Frankfurt – Algier. Im Flugzeug fast nur Algerier. Es sieht aus, als wären wir die einzigen Deutschen, jedenfalls die einzigen Touristen, nur ein paar Geschäftsleute gibt es noch. Wir wollen in das Land, das die Europäer ausgetrieben hat.
Als wir nach einem Aufschub von einer Stunde zum zweiten Mal in den Flieger steigen, ist es ein freundliches, lachendes Wiedererkennen: Wir sitzen in einem Boot. Jeder gibt Antwort, wenn ich so ahnungslos, wie ich bin, frage: Wie ist es?- Es geht wieder, pas d’évenements – keine Vorkommnisse. Aber es war schlimm: die Angst, das Eingesperrtsein, die Isolation. Die nach Europa kamen, haben die Angst vor dem Tod nicht ertragen, der die Unschuldigsten traf. Vor jedem mußte man Angst haben, angespanntes Mißtrauen stand in jedem Gesicht, erzählt ein alter Herr, den man den Abscheu ansehen kann. Aber heute sei es anders. Trotzdem gibt er den Rat, vorsichtig zu sein. Unheimlich ist das schon: wenn man sich in der Stadt nicht frei bewegen kann, immer aufpassen und geschützt werden muß?
Um 21.00 sinkt der Flieger von Air Algerie für Algier. Es wird dunkel. In einem weiten Bogen taucht die Lichterküste auf: El Djazair, „die Inseln“, wie Algier hieß, als es vor über 1000 Jahren gegründet wurde.
In den Berührungen der Frauen, die uns in Empfang nehmen, weiterleiten, betreuen, spüre ich immer wieder eine überraschende Körpernähe. Ihre Berührungen sind fast Umarmungen. Anfassen ist normal. Schön. Das Lächeln einer der beiden Frauen läßt ein Auge aus. Später erfahren wir, das es ein Glasauge ist. 10.4.2000
Hotel el Djazair. Die Touristen, die ins Land kommen, werden gezählt. Mein Visum hat die Nummer 1245/0.
Auch heute: pas d’évenements. – keine Vorkommnisse. Wir stellen immer wieder die gleiche Frage: Wie ist es in der Stadt? Wir bekommen stets die gleiche Antwort: Pas de probleme! Kann man in Algier spazieren gehen? Nicken: natürlich! Warum nicht? Algerien – eine weise Zuflucht– so wirbt der erste Prospekt in deutscher Sprache, der mir in Algier in die Hände fällt, und verspricht grenzenlose Möglichkeiten: 1200 km Küste entlang des Mittelmeers mit seinen Farben und Lichtern. Dahinter die fruchtbaren Ebenen, die Hochebenen des Zentrums, die Oasen und davor der Große Süden. Die beiden Naturmuseen Tassili und Ahaggar sind von der UNESCO geschützt und gehören zum kulturellen Universalerbe. Algerien verwahrt diese Reichtümer und will sie jetzt zur Geltung bringen.

__Bereitgestellte Daten__.

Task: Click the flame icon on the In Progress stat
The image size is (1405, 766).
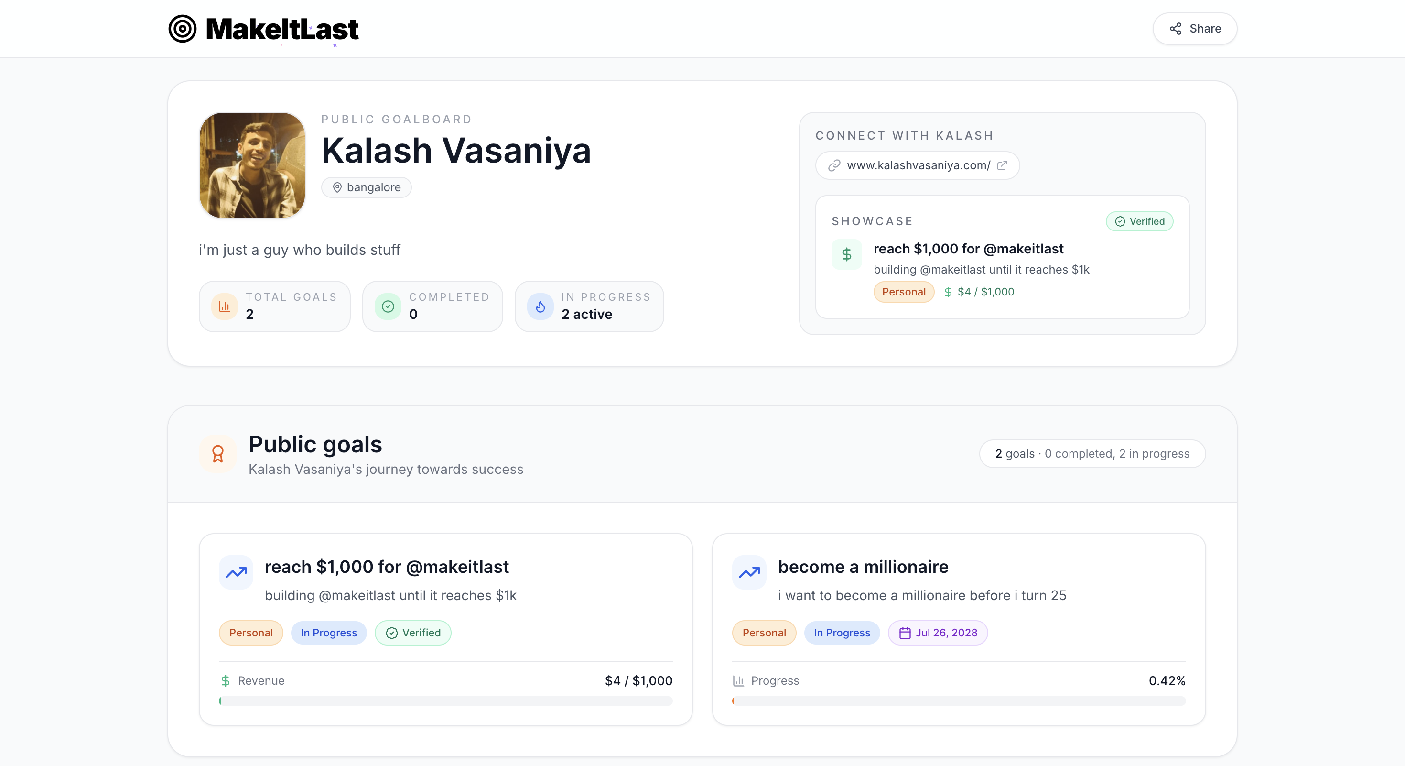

__Die Aufgaben__.
a - Übersetzen Sie den Satz „Die Touristen, die ins Land kommen, werden gezählt.“ aus dem Textauszug ins Englische.
b - Welche Nummer trägt laut dem Textauszug das Visum, das dort erwähnt wird?
c - Kopieren Sie aus dem Textauszug die Passage von „Als wir nach“ bis „geschützt werden muß?“ wortgetreu.

__Antworten je Aufgabe__.
a - The tourists who come into the country are counted.

b - Das Visum hat die Nummer 1245/0.

c -
Als wir nach einem Aufschub von einer Stunde zum zweiten Mal in den Flieger steigen, ist es ein freundliches, lachendes Wiedererkennen: Wir sitzen in einem Boot. Jeder gibt Antwort, wenn ich so ahnungslos, wie ich bin, frage: Wie ist es?- Es geht wieder, pas d’évenements – keine Vorkommnisse. Aber es war schlimm: die Angst, das Eingesperrtsein, die Isolation. Die nach Europa kamen, haben die Angst vor dem Tod nicht ertragen, der die Unschuldigsten traf. Vor jedem mußte man Angst haben, angespanntes Mißtrauen stand in jedem Gesicht, erzählt ein alter Herr, den man den Abscheu ansehen kann. Aber heute sei es anders. Trotzdem gibt er den Rat, vorsichtig zu sein. Unheimlich ist das schon: wenn man sich in der Stadt nicht frei bewegen kann, immer aufpassen und geschützt werden muß?